Date: Wed, 19 Apr 2023 17:05:15 -0400	[thread overview]
Message-ID: <ZEBXi5tZZNxA+jRs@x1n> (raw)
In-Reply-To: <CAJHvVchBqQ8iVHgF9cVZDusMKQM2AjtNx2z=i9ZHP2BosN4tBg@mail.gmail.com>

On Wed, Apr 19, 2023 at 01:15:44PM -0700, Axel Rasmussen wrote:
> On Wed, Apr 19, 2023 at 12:56 PM Peter Xu <peterx@redhat.com> wrote:
> >
> > Hi, Anish,
> >
> > On Wed, Apr 12, 2023 at 09:34:48PM +0000, Anish Moorthy wrote:
> > > KVM's demand paging self test is extended to demonstrate the performance
> > > benefits of using the two new capabilities to bypass the userfaultfd
> > > wait queue.
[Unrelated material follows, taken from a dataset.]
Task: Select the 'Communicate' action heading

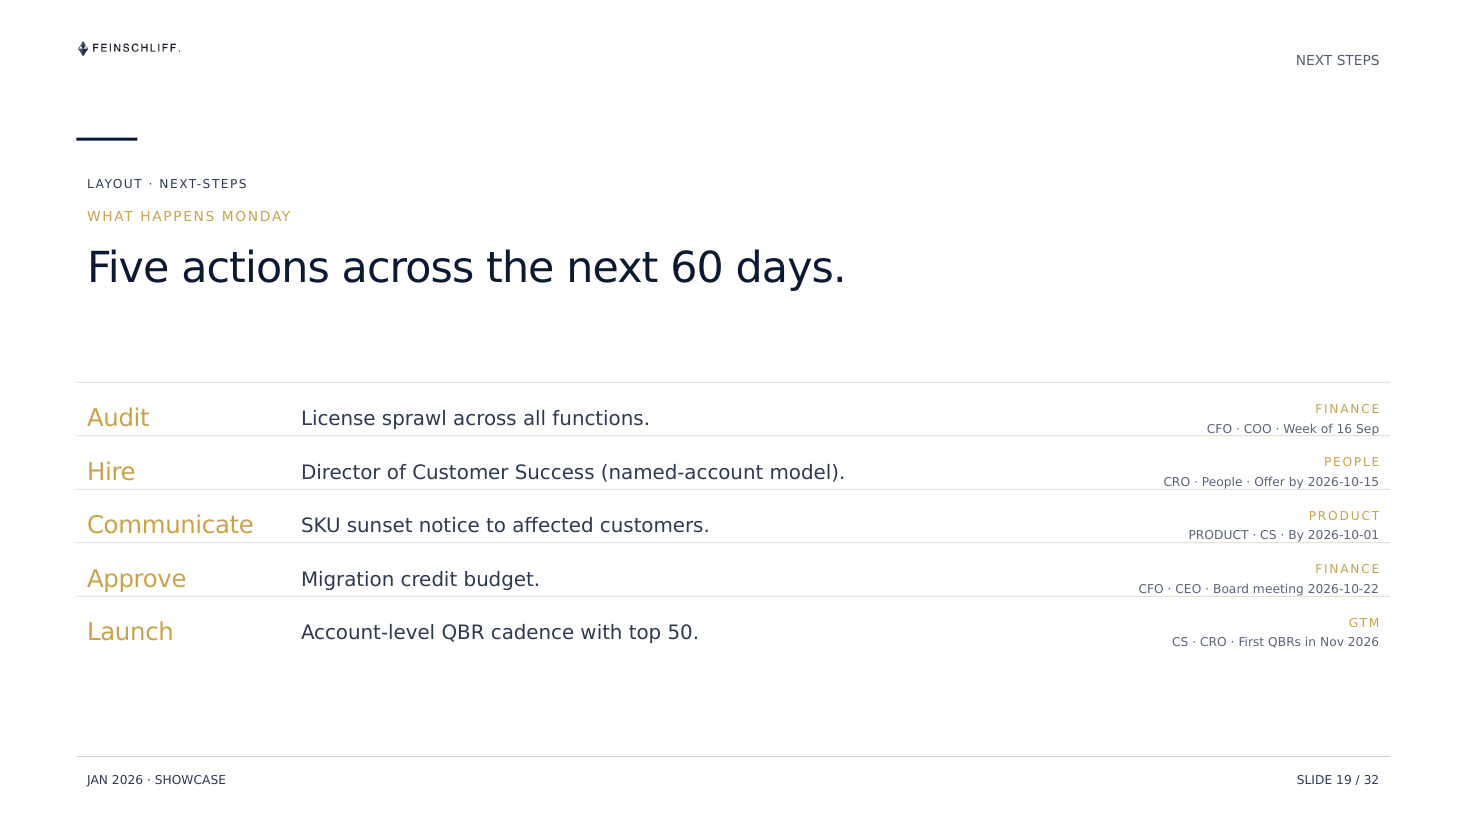Action: [170, 525]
The performance samples below (rates in thousands of
> > > pages/s, n = 5), were generated using [2] on an x86 machine with 256
> > > cores.
> > >
> > > vCPUs, Average Paging Rate (w/o new caps), Average Paging Rate (w/ new caps)
> > > 1       150     340
> > > 2       191     477
> > > 4       210     809
> > > 8       155     1239
> > > 16      130     1595
> > > 32      108     2299
> > > 64      86      3482
> > > 128     62      4134
> > > 256     36      4012
> >
> > The number looks very promising.  Though..
> >
> > >
> > > [1] https://lore.kernel.org/linux-mm/CADrL8HVDB3u2EOhXHCrAgJNLwHkj2Lka1B_kkNb0dNwiWiAN_Q@mail.gmail.com/
> > > [2] ./demand_paging_test -b 64M -u MINOR -s shmem -a -v <n> -r <n> [-w]
> > >     A quick rundown of the new flags (also detailed in later commits)
> > >         -a registers all of guest memory to a single uffd.
> >
> > ... this is the worst case scenario.  I'd say it's slightly unfair to
> > compare by first introducing a bottleneck then compare with it. :)
> >
> > Jokes aside: I'd think it'll make more sense if such a performance solution
> > will be measured on real systems showing real benefits, because so far it's
> > still not convincing enough if it's only with the test especially with only
> > one uffd.
> >
> > I don't remember whether I used to discuss this with James before, but..
> >
> > I know that having multiple uffds in productions also means scattered guest
> > memory and scattered VMAs all over the place.  However split the guest
> > large mem into at least a few (or even tens of) VMAs may still be something
> > worth trying?  Do you think that'll already solve some of the contentions
> > on userfaultfd, either on the queue or else?
> 
> We considered sharding into several UFFDs. I do think it helps, but
> also I think there are two main problems with it:
> 
> - One is, I think there's a limit to how much you'd want to do that.
> E.g. splitting guest memory in 1/2, or in 1/10, could be reasonable,
> but 1/100 or 1/1000 might become ridiculous in terms of the
> "scattering" of VMAs and so on like you mentioned. Especially for very
> large VMs (e.g. consider Google offers VMs with ~11T of RAM [1]) I'm
> not sure splitting just "slightly" is enough to get good performance.
> 
> - Another is, sharding UFFDs sort of assumes accesses are randomly
> distributed across the guest physical address space. I'm not sure this
> is guaranteed for all possible VMs / customer workloads. In other
> words, even if we shard across several UFFDs, we may end up with a
> small number of them being "hot".

I never tried to monitor this, but I had a feeling that it's actually
harder to maintain physical continuity of pages being used and accessed at
least on Linux.

The more possible case to me is the system pages goes very scattered easily
after boot a few hours unless special care is taken, e.g., on using hugetlb
pages or reservations for specific purpose.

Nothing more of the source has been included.